Database Performance Optimization for High-concurrency Queue Processing Business

By digoal

Background

In e-commerce scenarios, there may be situations where upstream and downstream relationships exist. After a user places an order, both the upstream and downstream manufacturers generate an order record in their respective systems and exchange the information. Upon receiving the feedback order, the local system caches the order records in a queue. The background process then retrieves the orders from the cache and proceeds with the processing.

The core of this process involves high-speed writing to the queue, sequential extraction of orders from the queue, high-speed processing, and removal of processed order records from the queue.

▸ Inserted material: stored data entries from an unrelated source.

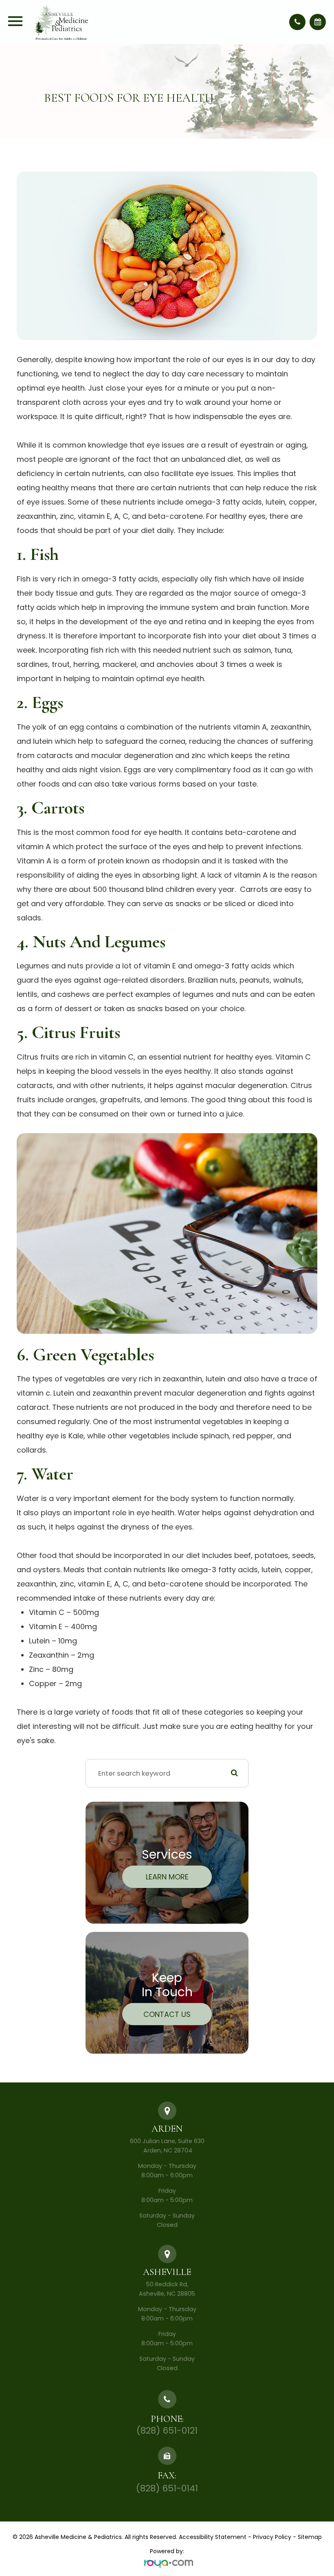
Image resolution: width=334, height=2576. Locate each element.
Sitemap (310, 2537)
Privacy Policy (272, 2537)
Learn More (167, 1877)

However, in highly concurrent processing, there is a possibility of generating hotspots. This can lead to bottlenecks such as lock conflicts, wastage of I/O scanning and CPU calculation, and I/O and CPU calculation wastage caused by delayed clearing of index versions after processing the orders.

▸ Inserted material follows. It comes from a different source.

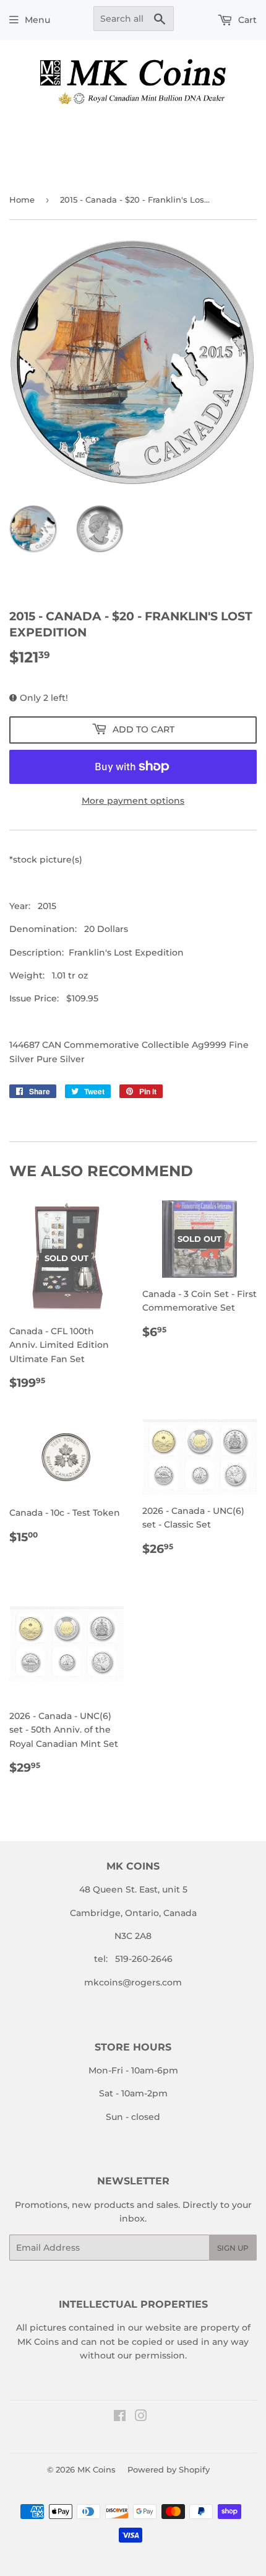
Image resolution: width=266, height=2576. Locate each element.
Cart (246, 19)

This article provides optimization methods and a demo for database performance optimization for queue processing business. These optimizations can improve performance by 10 to 20 times.

DEMO

1. Test environment

MacBook Pro (15-inch, 2018)  
2.2 GHz six-core Intel Core i7  
32 GB 2400 MHz DDR4  
  
PostgreSQL 15.1

Because the environment is macos, you may need to set ulimit.

ulimit -n 1000000

2. The processing queue list of the upstream write orders.

create table t_order_q (  
  id serial8 primary key,   --Auto-increment primary key
  order_id uuid unique,     --The order number passed from the upstream
  cts timestamp not null    --The creation time of the order passed from the upstream.
);   
  
-- create index on t_order_q (cts);   --If the order is retrieved according to the order time, you need to create a time field index. You can also process the order according to the auto-increment primary key order. At this time, the time index is not required.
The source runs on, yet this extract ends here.